**Saved entries**:
*****

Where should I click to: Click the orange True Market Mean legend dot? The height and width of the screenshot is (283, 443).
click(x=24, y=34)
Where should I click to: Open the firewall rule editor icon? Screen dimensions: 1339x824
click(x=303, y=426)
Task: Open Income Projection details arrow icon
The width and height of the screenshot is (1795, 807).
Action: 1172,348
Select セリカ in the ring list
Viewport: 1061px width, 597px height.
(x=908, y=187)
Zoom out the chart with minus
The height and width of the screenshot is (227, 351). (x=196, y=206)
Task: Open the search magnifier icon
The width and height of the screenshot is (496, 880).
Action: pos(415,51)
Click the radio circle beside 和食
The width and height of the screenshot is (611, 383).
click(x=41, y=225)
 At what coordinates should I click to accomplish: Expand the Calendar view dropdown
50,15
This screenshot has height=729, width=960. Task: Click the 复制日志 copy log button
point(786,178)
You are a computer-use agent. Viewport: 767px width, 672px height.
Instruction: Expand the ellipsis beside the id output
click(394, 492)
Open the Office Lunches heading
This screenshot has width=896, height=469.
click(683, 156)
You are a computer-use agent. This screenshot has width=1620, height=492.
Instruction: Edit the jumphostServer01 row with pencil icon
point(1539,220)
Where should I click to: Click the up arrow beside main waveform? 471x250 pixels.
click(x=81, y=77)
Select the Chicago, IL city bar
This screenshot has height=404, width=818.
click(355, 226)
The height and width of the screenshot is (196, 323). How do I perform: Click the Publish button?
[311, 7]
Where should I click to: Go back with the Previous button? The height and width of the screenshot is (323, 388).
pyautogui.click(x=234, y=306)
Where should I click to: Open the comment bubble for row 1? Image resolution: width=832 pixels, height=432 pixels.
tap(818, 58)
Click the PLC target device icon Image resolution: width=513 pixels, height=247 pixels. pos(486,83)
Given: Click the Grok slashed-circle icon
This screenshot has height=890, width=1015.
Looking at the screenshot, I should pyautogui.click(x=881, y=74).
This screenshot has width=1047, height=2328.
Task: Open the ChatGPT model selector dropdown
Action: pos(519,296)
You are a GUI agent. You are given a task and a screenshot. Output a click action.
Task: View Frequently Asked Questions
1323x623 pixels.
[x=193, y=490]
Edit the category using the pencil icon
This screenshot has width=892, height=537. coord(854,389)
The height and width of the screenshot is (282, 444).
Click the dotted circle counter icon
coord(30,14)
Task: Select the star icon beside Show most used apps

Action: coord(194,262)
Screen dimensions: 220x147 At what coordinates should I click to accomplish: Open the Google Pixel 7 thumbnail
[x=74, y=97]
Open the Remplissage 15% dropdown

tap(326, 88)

*****

**Exercise details**: Line by line, transcribe all of the records exactly.

**Exercise result**:
Where should I click to: Click the orange True Market Mean legend dot? The height and width of the screenshot is (283, 443).
click(x=24, y=34)
Where should I click to: Open the firewall rule editor icon? Screen dimensions: 1339x824
click(x=303, y=426)
Task: Open Income Projection details arrow icon
The width and height of the screenshot is (1795, 807).
Action: 1172,348
Select セリカ in the ring list
Viewport: 1061px width, 597px height.
(x=908, y=187)
Zoom out the chart with minus
The height and width of the screenshot is (227, 351). (x=196, y=206)
Task: Open the search magnifier icon
The width and height of the screenshot is (496, 880).
Action: pos(415,51)
Click the radio circle beside 和食
The width and height of the screenshot is (611, 383).
click(x=41, y=225)
 At what coordinates should I click to accomplish: Expand the Calendar view dropdown
50,15
This screenshot has height=729, width=960. Task: Click the 复制日志 copy log button
point(786,178)
You are a computer-use agent. Viewport: 767px width, 672px height.
Instruction: Expand the ellipsis beside the id output
click(394, 492)
Open the Office Lunches heading
This screenshot has width=896, height=469.
click(683, 156)
You are a computer-use agent. This screenshot has width=1620, height=492.
Instruction: Edit the jumphostServer01 row with pencil icon
point(1539,220)
Where should I click to: Click the up arrow beside main waveform? 471x250 pixels.
click(x=81, y=77)
Select the Chicago, IL city bar
This screenshot has height=404, width=818.
click(355, 226)
The height and width of the screenshot is (196, 323). How do I perform: Click the Publish button?
[311, 7]
Where should I click to: Go back with the Previous button? The height and width of the screenshot is (323, 388).
pyautogui.click(x=234, y=306)
Where should I click to: Open the comment bubble for row 1? Image resolution: width=832 pixels, height=432 pixels.
tap(818, 58)
Click the PLC target device icon Image resolution: width=513 pixels, height=247 pixels. pos(486,83)
Given: Click the Grok slashed-circle icon
This screenshot has height=890, width=1015.
Looking at the screenshot, I should pyautogui.click(x=881, y=74).
This screenshot has width=1047, height=2328.
Task: Open the ChatGPT model selector dropdown
Action: pos(519,296)
You are a GUI agent. You are given a task and a screenshot. Output a click action.
Task: View Frequently Asked Questions
1323x623 pixels.
[x=193, y=490]
Edit the category using the pencil icon
This screenshot has width=892, height=537. coord(854,389)
The height and width of the screenshot is (282, 444).
Click the dotted circle counter icon
coord(30,14)
Task: Select the star icon beside Show most used apps

Action: coord(194,262)
Screen dimensions: 220x147 At what coordinates should I click to accomplish: Open the Google Pixel 7 thumbnail
[x=74, y=97]
Open the Remplissage 15% dropdown

tap(326, 88)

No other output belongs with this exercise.